In the case of a prefetch performed in conventional advance control, if a branch by a branch instruction is unexpected, the previously issued prefetch may become meaningless. However, in the present invention, since a prefetch request is generated for data that will be needed in the near future during the execution of an instruction, the probability that the prefetched data will be used is extremely high.

Fifth, even if a new data transfer request occurs to the same block in the cache memory before the data transfer is completed, which also involves a prefetch request command, double access to the same block in the main memory should be prevented. I can do it.

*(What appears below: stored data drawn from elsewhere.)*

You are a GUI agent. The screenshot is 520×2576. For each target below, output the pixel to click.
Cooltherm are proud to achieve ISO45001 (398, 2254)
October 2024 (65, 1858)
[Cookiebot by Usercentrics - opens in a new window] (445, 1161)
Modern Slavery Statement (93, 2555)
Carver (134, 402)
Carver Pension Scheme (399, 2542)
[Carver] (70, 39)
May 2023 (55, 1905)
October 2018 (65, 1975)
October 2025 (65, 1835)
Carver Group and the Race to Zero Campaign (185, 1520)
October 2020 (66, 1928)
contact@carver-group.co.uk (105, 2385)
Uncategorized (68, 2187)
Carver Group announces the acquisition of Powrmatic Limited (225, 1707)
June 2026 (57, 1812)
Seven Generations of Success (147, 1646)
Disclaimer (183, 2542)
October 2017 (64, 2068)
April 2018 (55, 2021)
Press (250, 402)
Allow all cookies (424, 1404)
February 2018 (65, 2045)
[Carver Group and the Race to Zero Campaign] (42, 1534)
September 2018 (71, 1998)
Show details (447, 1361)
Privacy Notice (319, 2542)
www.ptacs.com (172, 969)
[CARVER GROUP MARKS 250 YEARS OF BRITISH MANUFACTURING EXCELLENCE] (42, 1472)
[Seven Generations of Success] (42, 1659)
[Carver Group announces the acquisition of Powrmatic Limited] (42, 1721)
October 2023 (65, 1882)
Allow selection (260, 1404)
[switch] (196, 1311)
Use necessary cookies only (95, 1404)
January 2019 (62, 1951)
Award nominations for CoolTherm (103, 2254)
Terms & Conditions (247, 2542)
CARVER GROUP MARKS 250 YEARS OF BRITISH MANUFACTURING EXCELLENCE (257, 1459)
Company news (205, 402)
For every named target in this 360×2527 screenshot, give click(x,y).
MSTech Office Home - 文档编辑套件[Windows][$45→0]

[Brief explanation of the drawing]

FIG. 1 is a block diagram of an information processing device to which the prefetch operation of the present invention is applied, FIG. 2 is a diagram showing an embodiment of a format requiring the prefetch operation of the present invention, and FIG. 4 is a timing diagram illustrating pre-IJ fetch processing in the instruction format shown in FIG. 2, and FIG. 5 is a timing diagram illustrating other prefetch processing. , FIG. 6 is a diagram showing an embodiment of the cache directory 1 applied to the prefetch processing of the present invention, and FIG. 7 is a flowchart showing the operating procedure of the information processing apparatus of FIG. 1 having the cache directory 1 of FIG. 6. It is. 10...Main memory, 11...Cache memory, 12...
...Arithmetic control section, 13...Instruction control section, 1
4. ．．・．． ...Memory access control unit. O figure O Z figure Gummy Zuko 4 figure next 5 figure next 6 figure next 7 figure

Claims (1)

[Claims] 1. A main memory, a cache memory that stores data associated with this main memory in blocks, an instruction that processes long operands or operands that exist in multiple locations, and a If the data of the operand to be executed does not exist in the cache memory, a prefetch means stores the data of the operand from the main memory to the cache memory by block transfer; The data prefetch is characterized by comprising means for causing processing of the data transfer request to wait until block transfer to the cache memory by the prefetch means is completed when a new data transfer request is generated. method.